»»
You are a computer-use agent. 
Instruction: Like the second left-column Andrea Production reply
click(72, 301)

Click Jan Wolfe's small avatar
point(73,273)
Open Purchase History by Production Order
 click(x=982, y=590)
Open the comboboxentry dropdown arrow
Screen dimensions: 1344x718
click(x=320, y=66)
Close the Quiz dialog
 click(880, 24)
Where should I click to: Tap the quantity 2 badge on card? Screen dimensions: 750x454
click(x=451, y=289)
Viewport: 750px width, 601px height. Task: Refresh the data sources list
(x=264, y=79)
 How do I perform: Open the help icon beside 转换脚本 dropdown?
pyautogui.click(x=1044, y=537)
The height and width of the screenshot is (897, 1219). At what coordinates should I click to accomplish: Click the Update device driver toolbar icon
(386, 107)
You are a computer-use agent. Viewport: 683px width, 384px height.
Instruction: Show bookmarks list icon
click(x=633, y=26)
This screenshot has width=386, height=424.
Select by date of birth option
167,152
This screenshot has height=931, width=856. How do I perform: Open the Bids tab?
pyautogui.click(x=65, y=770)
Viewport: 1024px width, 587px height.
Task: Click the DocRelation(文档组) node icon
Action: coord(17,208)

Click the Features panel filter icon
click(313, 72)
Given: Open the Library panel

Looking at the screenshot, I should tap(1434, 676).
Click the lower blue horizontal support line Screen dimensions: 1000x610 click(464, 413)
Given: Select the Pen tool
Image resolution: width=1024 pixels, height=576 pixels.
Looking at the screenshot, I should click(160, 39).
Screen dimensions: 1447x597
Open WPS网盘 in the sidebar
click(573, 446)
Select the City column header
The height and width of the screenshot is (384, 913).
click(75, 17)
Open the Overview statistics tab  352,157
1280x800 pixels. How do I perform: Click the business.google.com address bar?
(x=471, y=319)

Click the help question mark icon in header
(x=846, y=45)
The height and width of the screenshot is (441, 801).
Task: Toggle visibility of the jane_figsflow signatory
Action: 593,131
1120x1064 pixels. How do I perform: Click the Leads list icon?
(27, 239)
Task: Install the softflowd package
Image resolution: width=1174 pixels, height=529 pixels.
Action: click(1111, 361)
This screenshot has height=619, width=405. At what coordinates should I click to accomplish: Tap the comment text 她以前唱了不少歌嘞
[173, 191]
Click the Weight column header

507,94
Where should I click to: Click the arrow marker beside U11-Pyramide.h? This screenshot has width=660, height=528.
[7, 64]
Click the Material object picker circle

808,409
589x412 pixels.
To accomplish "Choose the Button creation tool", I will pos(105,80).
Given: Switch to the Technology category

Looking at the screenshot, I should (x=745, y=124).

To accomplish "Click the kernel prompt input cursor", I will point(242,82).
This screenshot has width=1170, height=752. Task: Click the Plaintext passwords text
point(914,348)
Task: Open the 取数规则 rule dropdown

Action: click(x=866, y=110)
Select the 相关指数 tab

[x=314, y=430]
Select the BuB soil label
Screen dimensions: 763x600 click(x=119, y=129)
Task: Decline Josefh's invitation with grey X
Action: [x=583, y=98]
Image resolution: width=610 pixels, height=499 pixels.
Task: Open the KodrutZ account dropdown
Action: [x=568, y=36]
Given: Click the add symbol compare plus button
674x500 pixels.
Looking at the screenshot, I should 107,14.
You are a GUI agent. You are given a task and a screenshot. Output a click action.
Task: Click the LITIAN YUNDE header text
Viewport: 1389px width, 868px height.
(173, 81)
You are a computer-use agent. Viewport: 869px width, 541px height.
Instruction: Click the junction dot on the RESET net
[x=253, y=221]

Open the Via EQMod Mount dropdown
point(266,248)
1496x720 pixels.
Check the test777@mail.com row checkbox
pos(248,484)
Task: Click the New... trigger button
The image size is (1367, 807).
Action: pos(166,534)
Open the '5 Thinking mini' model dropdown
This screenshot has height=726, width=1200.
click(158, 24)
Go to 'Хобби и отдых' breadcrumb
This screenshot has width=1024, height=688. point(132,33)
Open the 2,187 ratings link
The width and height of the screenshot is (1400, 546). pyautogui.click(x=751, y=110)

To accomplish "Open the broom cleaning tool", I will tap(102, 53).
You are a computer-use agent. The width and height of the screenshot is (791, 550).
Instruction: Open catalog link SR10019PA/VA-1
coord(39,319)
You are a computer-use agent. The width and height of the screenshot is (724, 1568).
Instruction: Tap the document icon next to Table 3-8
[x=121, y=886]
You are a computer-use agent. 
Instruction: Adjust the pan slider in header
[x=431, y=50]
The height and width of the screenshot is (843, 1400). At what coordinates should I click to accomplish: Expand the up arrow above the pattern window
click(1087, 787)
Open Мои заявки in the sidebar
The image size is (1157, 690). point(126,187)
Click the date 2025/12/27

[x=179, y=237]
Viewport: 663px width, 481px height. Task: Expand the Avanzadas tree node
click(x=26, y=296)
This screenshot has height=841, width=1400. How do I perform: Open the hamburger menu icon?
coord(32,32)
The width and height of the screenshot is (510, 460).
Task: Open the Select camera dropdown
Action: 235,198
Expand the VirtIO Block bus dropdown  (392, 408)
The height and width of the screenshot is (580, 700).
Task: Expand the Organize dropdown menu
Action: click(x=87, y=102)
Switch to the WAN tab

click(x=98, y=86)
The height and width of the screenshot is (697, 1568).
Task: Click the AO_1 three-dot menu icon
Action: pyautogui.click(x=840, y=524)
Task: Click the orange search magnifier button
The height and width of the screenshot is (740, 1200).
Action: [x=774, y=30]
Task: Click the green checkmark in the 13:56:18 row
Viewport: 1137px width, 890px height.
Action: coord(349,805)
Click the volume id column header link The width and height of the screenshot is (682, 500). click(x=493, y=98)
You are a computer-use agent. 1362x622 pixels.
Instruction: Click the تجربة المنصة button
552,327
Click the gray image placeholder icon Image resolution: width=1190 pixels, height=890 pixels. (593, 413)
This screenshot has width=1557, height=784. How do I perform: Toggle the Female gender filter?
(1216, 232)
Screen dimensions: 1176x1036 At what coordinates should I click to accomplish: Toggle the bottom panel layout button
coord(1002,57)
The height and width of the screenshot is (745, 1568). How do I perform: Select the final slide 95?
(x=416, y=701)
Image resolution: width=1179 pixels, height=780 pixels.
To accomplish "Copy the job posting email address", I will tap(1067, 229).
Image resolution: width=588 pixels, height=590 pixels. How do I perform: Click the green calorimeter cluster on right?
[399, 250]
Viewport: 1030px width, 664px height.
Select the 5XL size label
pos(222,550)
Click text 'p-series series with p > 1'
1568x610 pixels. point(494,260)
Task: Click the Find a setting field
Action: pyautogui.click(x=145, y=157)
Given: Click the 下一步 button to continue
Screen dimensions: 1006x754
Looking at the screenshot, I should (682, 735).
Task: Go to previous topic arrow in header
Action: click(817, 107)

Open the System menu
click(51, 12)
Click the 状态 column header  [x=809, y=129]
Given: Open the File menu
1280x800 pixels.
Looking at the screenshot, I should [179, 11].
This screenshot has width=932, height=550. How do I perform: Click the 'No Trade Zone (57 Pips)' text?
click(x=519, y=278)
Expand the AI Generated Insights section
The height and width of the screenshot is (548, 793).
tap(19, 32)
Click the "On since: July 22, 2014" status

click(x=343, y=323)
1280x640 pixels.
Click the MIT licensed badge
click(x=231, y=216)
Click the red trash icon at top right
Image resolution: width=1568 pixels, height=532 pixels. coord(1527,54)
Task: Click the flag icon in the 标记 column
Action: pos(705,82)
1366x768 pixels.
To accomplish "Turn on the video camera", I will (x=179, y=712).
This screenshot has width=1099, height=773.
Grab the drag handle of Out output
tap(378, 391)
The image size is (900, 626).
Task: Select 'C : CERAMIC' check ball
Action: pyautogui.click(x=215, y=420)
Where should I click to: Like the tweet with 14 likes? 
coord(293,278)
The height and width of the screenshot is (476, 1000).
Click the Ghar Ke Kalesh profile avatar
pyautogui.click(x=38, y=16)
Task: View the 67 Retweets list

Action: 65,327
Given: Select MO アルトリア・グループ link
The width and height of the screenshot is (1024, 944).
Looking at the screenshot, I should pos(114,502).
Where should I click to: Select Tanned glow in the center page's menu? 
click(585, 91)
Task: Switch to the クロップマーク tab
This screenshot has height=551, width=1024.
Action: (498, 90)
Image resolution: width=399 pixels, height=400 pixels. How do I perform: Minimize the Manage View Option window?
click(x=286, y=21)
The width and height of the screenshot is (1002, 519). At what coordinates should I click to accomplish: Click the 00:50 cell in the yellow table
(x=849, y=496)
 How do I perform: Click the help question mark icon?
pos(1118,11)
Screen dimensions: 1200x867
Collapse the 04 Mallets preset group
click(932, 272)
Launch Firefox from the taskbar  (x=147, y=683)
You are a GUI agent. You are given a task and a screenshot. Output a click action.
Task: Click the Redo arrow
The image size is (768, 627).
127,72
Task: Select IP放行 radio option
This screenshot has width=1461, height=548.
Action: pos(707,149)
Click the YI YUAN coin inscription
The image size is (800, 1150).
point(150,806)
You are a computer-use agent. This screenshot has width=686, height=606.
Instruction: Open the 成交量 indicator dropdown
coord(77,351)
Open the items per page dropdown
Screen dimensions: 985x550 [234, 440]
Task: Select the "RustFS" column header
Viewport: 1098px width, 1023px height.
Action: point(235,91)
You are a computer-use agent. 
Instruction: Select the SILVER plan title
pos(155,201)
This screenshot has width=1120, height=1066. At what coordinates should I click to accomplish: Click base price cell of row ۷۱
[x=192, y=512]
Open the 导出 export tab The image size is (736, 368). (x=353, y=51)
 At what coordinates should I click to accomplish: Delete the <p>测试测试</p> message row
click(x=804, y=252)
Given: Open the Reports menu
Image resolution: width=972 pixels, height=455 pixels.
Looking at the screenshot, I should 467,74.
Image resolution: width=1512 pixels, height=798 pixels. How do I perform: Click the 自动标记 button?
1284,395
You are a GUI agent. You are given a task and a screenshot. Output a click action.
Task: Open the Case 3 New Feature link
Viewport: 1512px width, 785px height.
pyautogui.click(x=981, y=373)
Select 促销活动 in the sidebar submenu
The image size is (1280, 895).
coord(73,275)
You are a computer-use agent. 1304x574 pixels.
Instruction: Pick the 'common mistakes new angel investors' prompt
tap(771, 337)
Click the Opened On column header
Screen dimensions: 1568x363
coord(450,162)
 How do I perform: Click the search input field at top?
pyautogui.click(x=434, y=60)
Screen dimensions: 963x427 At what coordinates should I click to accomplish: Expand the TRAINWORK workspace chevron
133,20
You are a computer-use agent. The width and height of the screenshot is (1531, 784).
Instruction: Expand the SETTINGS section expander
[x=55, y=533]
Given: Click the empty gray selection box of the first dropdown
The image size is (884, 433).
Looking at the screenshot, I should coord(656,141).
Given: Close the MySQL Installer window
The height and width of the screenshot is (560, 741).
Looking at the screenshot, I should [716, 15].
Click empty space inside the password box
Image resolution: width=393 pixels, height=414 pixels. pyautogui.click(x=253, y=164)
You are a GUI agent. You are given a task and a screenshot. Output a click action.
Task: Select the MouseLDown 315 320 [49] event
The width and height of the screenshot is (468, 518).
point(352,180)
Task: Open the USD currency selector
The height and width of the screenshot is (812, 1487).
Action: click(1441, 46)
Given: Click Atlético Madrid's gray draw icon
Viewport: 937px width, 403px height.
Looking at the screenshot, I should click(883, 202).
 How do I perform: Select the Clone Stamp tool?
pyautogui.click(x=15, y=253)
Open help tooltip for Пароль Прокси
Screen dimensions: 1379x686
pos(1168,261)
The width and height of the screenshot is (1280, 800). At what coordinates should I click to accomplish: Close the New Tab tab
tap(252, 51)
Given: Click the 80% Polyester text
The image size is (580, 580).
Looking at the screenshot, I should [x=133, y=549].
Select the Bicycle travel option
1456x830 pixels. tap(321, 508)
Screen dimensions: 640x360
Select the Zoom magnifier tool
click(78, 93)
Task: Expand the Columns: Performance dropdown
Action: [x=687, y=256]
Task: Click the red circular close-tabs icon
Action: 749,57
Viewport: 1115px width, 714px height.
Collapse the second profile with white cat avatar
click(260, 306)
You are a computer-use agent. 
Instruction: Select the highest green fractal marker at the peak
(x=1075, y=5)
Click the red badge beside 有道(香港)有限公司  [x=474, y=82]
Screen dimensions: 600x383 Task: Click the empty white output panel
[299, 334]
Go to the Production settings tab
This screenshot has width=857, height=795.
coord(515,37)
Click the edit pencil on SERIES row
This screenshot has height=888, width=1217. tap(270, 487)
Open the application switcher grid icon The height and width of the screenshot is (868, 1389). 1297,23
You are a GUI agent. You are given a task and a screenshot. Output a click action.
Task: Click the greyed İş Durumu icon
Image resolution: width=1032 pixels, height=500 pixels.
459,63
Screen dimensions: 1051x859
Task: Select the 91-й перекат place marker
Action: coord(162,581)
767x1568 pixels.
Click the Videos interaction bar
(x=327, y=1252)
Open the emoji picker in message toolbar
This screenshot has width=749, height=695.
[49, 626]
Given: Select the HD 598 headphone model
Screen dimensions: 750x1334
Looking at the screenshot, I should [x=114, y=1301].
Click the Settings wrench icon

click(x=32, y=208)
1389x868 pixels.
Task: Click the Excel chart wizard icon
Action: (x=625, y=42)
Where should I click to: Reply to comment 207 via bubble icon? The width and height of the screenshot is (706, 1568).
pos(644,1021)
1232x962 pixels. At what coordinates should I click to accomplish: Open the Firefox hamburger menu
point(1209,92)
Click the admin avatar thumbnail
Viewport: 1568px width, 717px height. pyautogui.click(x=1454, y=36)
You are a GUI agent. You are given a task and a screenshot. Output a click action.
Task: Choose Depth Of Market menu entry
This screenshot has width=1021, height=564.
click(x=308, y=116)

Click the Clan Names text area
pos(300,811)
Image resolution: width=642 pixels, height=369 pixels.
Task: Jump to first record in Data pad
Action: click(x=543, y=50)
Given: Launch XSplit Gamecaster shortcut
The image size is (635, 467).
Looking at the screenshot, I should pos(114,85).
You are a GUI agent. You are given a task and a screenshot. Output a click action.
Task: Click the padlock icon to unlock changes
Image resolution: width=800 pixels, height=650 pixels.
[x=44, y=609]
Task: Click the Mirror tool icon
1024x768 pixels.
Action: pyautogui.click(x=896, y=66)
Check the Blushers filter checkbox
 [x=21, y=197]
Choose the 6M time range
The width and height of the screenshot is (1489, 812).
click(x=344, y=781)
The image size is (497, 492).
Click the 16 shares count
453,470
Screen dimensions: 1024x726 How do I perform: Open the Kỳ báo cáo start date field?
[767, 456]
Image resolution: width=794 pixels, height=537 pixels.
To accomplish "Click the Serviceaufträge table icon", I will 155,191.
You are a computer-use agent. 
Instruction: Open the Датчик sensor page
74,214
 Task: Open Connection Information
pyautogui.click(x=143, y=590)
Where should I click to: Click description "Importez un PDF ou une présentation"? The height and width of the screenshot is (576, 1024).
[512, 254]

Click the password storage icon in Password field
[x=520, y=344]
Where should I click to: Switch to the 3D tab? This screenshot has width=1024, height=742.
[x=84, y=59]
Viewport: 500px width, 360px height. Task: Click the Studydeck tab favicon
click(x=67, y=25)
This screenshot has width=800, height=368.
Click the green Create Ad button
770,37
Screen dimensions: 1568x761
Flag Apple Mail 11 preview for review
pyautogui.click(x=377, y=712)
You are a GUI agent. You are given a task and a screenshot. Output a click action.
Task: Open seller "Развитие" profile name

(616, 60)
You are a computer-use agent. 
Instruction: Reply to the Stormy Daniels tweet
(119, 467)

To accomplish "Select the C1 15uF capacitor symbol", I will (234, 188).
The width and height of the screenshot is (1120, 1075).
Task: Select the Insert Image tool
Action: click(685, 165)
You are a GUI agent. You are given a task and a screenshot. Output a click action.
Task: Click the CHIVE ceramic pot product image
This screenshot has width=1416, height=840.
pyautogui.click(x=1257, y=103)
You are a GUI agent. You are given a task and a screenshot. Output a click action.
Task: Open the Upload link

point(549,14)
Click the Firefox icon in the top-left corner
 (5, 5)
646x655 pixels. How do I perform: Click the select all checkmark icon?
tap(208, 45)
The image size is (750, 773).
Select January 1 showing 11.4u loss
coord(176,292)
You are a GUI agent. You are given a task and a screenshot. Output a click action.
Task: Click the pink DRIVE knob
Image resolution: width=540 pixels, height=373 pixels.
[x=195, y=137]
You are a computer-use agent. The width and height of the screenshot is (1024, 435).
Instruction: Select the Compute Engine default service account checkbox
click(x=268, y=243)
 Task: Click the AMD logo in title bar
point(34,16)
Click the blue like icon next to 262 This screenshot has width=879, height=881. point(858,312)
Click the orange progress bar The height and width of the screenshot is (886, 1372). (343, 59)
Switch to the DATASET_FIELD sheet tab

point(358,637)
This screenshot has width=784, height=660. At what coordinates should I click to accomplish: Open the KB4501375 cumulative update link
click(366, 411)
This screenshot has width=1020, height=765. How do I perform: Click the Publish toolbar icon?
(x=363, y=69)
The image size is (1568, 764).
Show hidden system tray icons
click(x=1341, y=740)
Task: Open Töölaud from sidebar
««
__What to produce__
Out of the preceding entries, pull every line containing the string "blue".

__Solution for this exercise__
Click the lower blue horizontal support line Screen dimensions: 1000x610 click(464, 413)
Click the blue like icon next to 262 This screenshot has width=879, height=881. point(858,312)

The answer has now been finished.